• _EXCERPTED TEXT_
________________________________________

# low cal celery soup?



## lucy123 (Nov 29, 2010)

Hi

Tesco over delivered on the celery this week, so I have 3 bunches to use up!
Does anyone know how to make a low calorie celery soup?


----------



## lucy123 (Nov 29, 2010)

Hi All,

Just to let you know I did the following (totally made it up!)

1 bunch of chopped celery 
1 chopped onion,
1 pint vegetable stock (knorr low salt)

Boiled it all together, liquidised it, and added black pepper and a dash of sea salt.

Its gorgeous on a day like today - please tell me its healthy!
It took 20 mins to make!


----------



## Andy HB (Nov 29, 2010)

lucy123 said:


> Hi All,
> 
> Just to let you know I did the following (totally made it up!)
> 
> ...



KISS!

Sounds good to me.

Andy 

p.s. And if anyone thought that I was being too familiar "Keep It Satisfyingly Simple" was what I meant (yes I know that isn't what KISS stands for, but lucy123 ain't stupid!)


----------



## lucy123 (Nov 29, 2010)

Lucy isn't stupid but did think for one minute she had pulled! Oh well!


----------



## gail1 (Nov 29, 2010)

lucy123 and Andy HB whooie lol

lucy hope you enjoyed the soup its great wot happens when you just thow some stuff together


----------



## AlisonM (Nov 30, 2010)

________________________________________

• _LISTED ENTRIES_
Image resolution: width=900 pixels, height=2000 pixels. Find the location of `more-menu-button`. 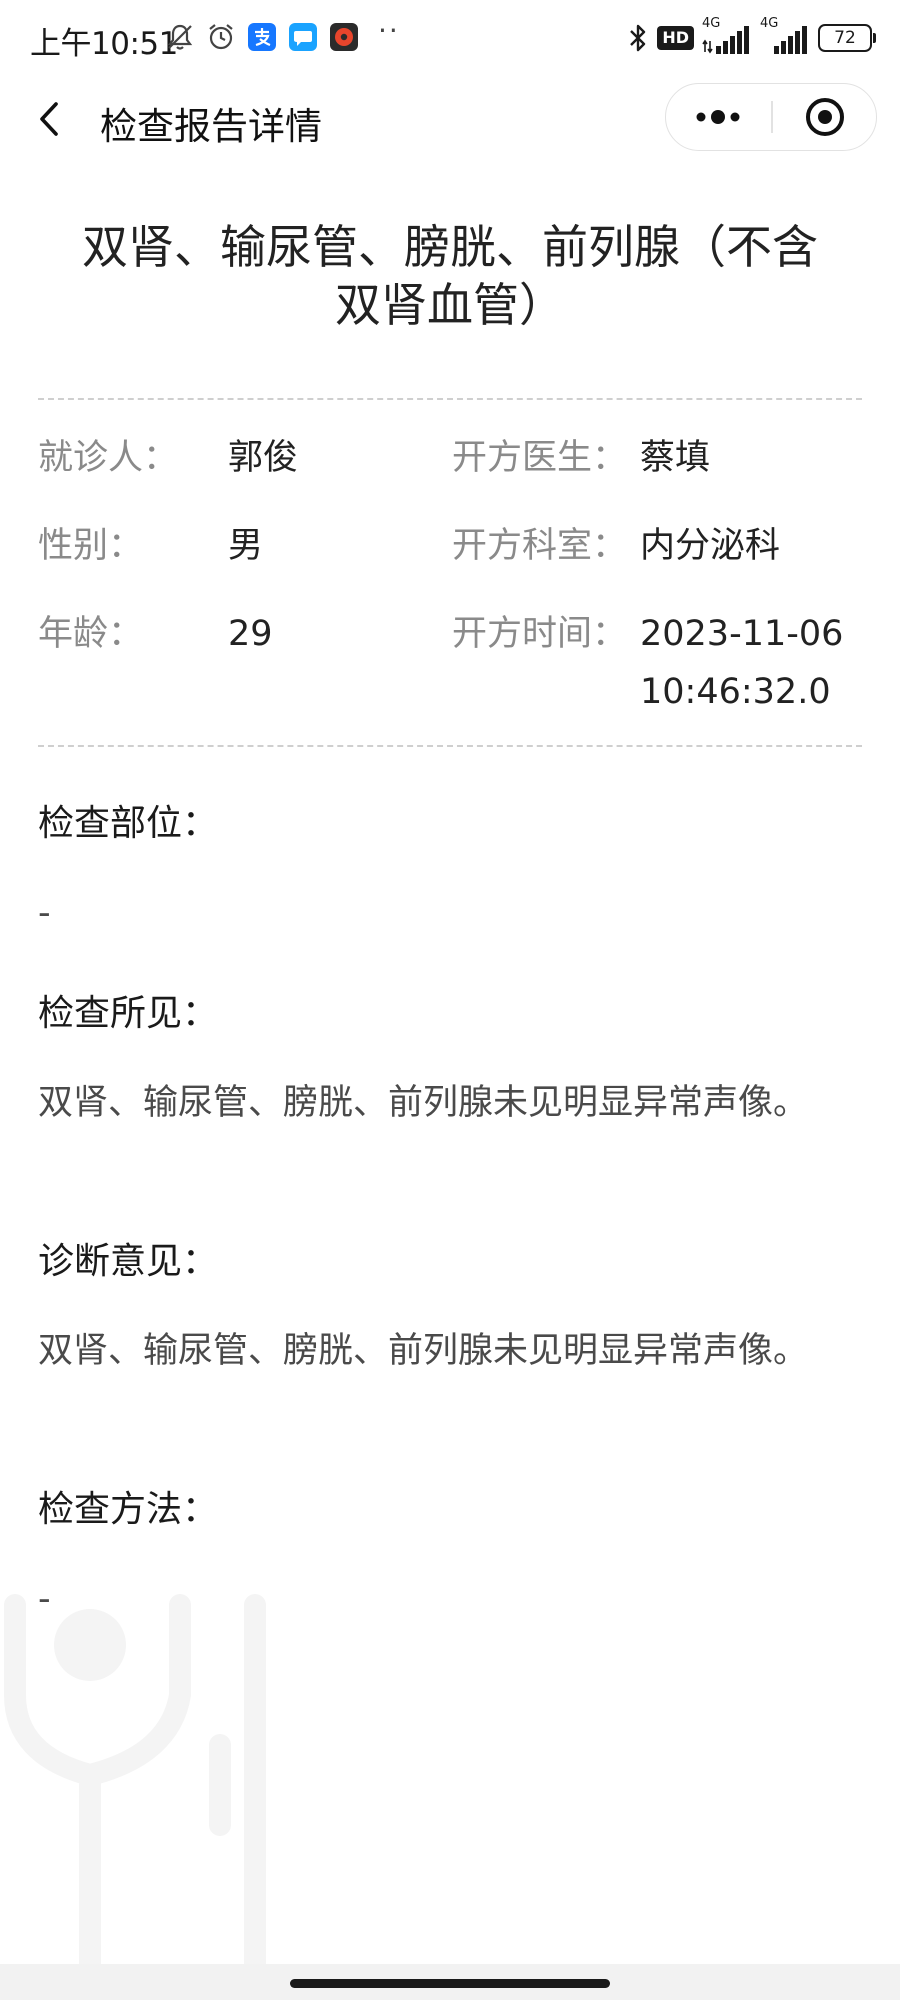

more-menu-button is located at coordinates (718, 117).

________________________________________

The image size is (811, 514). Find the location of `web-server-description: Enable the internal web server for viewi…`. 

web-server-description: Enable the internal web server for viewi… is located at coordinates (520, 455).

________________________________________

• _INSTRUCTIONS TO FOLLOW_
Continue the forum thread about low-calorie celery soup, starting with the post under its final heading.

• _RESULT FOR THIS EXERCISE_
Sounds gorgeous. I love soup, especially at this time of year and often chuck whatever leftovers I have in with a stock cube.

Here's a low cal Tomato soup.

About 1lb fresh chopped toms, cherry ones are good
A bunch of chopped basil
One chopped shallot and a crushed clove of garlic, or half a small onion if you don't have a shallot
1 tablespoon oatmeal (thickening agent)
S&P to taste
1 pint water
A little olive oil

Put the oil in a pan and heat, soften the shallot and garlic for a minute just to take off the bitterness, then chuck everything else in the pan and bring to the boil. Leave to cook till the toms are disintegrating then transfer to a blender and blitz till smooth. Serve hot or cold, or use as ice cubes in your Bloody Mary. 

If it's summer and you're having friends round throw a shot of vodka in the pan with the other ingredients and serve it chilled with a drizzle of yoghurt on top.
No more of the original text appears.